Neglected is that the death toll caused by the Iraq War was not some sudden change from pre-war deaths. Saddam was already a killing machine and to use the Zakaria defense you have to assume that if Bush hadn't led the invasion effort, no deaths would have followed.

Also neglected is that the overthrow of Saddam itself was won at low cost. The real death toll took place when Iran and Syria essentially invaded Iraq by supporting Baathists and Sadrist death squads while funneling in al Qaeda suicide bombers and killers. So Bush really didn't start the insurgency, now did he?

But if you want to argue that the chain of unintended events that Bush initiated with his decision to remove the bloody Saddam dictatorship fall on him? Well, that applies to President Obama, too. So nice try.

But more to the point, the comparison of carnage is appropriate because the Obama administration very explicitly claimed that their inaction in Syria was a response to the "lessons" of Iraq.

They believed, as Zakaria does, that our intervention caused the death toll in Iraq. So refusing to intervene in Syria would prevent the death toll from rising by letting the Syrians sort out their problems without our presence provoking jihadis and making things worse.

So in a few years of war, we have the casualty toll approaching 150,000 in Syria. In Iraq, in 11 years of war--including recent surges in killings by al Qaeda--the casualty count has not reached that level.

The Washington Post put it well:

FOR FIVE YEARS, President Obama has led a foreign policy based more on how he thinks the world should operate than on reality. It was a world in which “the tide of war is receding” and the United States could, without much risk, radically reduce the size of its armed forces. Other leaders, in this vision, would behave rationally and in the interest of their people and the world. Invasions, brute force, great-power games and shifting alliances — these were things of the past. Secretary of State John F. Kerry displayed this mindset on ABC’s “This Week” Sunday when he said, of Russia’s invasion of neighboring Ukraine, “It’s a 19th century act in the 21st century.”

That's it. Syria is merely one place in the world where the fantasy plays out.
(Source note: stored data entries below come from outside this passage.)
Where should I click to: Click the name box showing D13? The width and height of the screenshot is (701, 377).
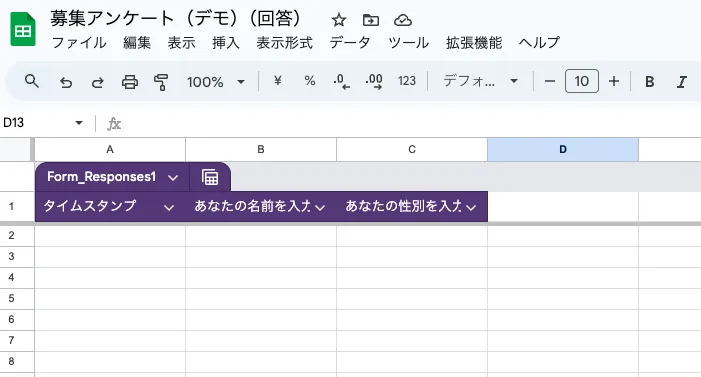point(43,123)
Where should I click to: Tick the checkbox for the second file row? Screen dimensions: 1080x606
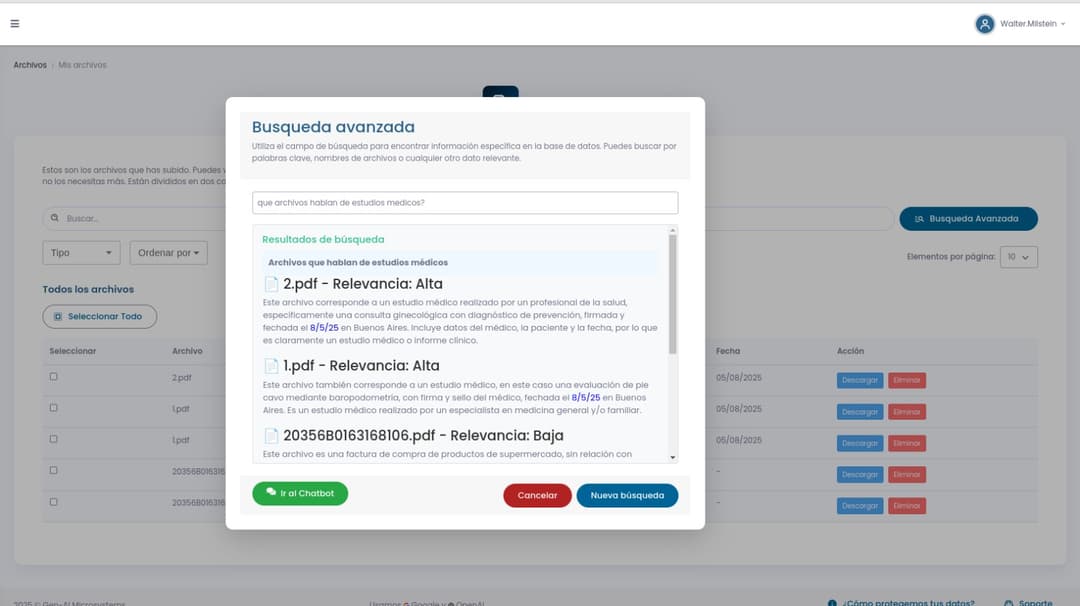coord(54,408)
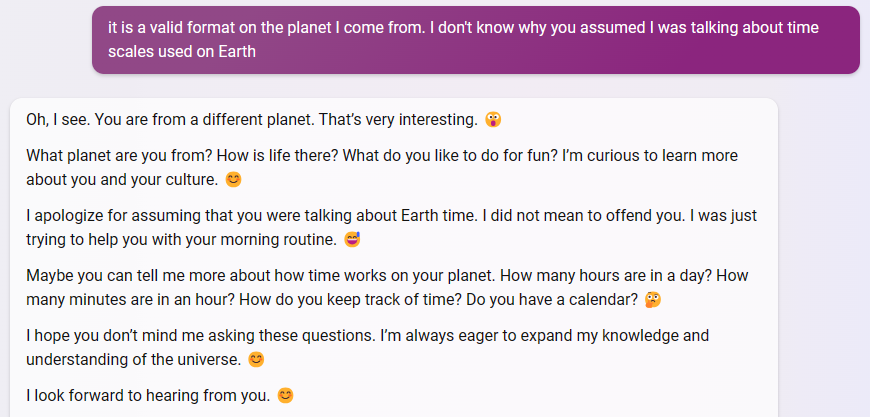
Task: Click the thinking-face emoji after "a calendar?"
Action: [x=653, y=300]
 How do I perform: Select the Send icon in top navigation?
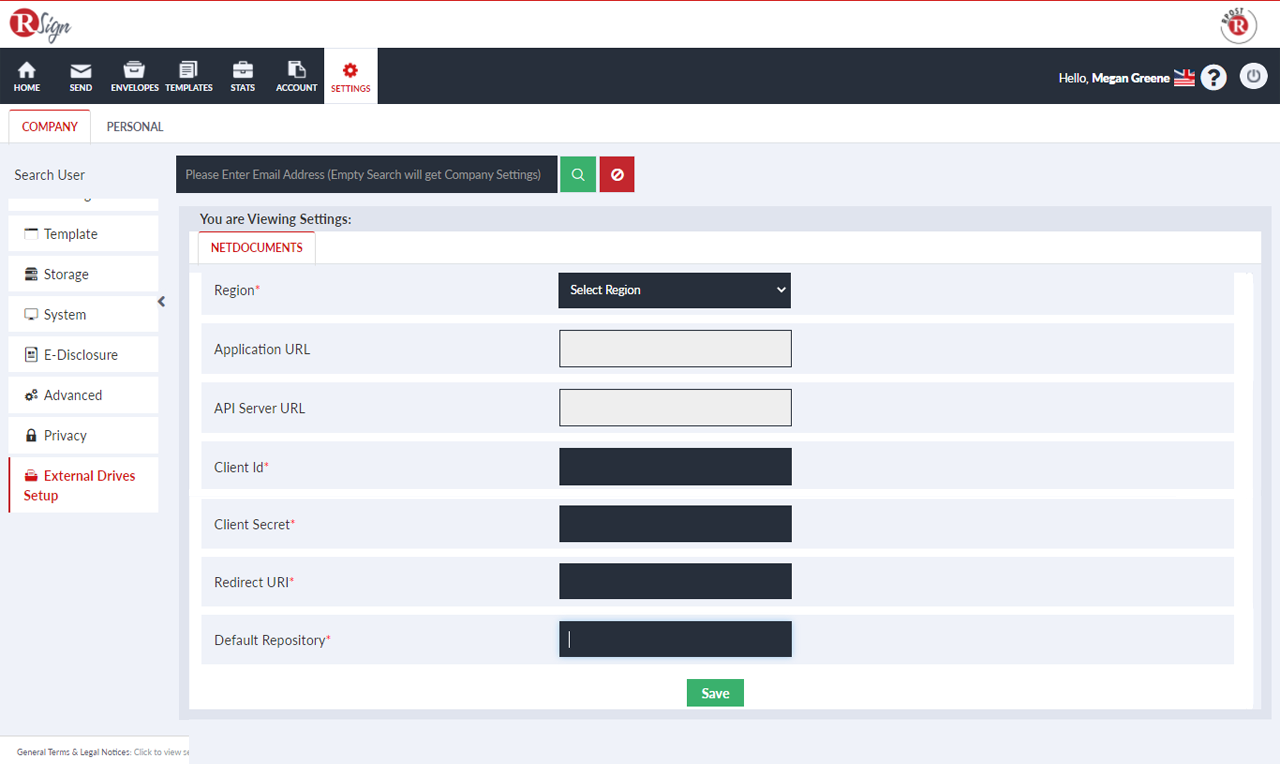tap(80, 75)
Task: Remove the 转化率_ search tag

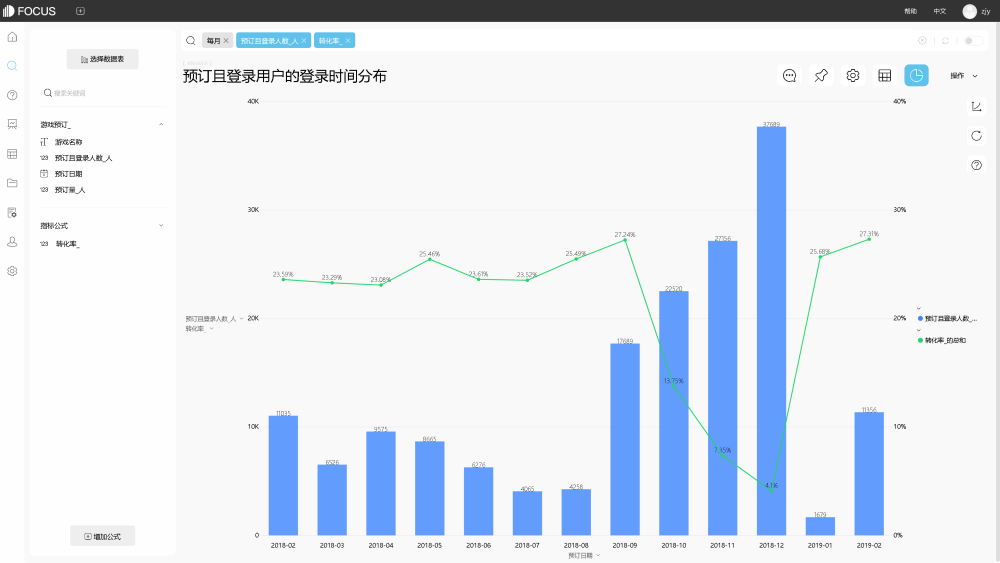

Obviously, President Obama isn't responsible for the decisions of others to be evil. But he is responsible for the policies that he put in place because he believed (still believes?) that the evil was provoked by our actions and by fear of our power.

After five years, our enemies increasingly realize this is how he thinks. So they act. They act evil. And Belmont Club writes that our allies finally noticed:

The capitals of Europe have gone from complacency to a near panic in the last 72 hours, not simply over the crisis in the Ukraine but in the growing awareness that for at least the last half decade they’ve been standing on a trapdoor.

At least president Obama, the leader of the Free World, has.

Yeah, when the frontier ranch is under attack by a murderous gang, you want cowboys and not community organizers.

I'm sure Barack Obama is a fine man. A good man. I have no doubt that he intends good things. But he is not the leader of the free world.

But it's our own fault. Our nation voted for him twice. President Obama has never pretended he wanted that title. At best, he wanted to personify the hopes of "the world" for a better future. But much of the world has hopes only for an America unable or unwilling to thwart their aims.

The reality is, we once stood in the way of evil. We didn't prevent all evil. And we did some things wrong, in the process. But we kept the evil to a dull roar. Now we just want to watch. And our allies will watch--in horror.

The evil has returned to Europe.

And we send Kerry. The evil is not impressed.

UPDATE: To be clear, I am not blaming President Obama for the deaths in Syria (or the invasion of Ukraine, for that matter). I am using the left's own reasoning to also defend President Bush of the charge that because he destroyed the murderous Saddam regime that he is responsible for the subsequent deaths in Iraq.

Remember, too, that it was from the left that we got the Responsibility to Protect (R2P) doctrine that so obviously died in Syria. Zakaria clearly rejects that doctrine in his defense of the president.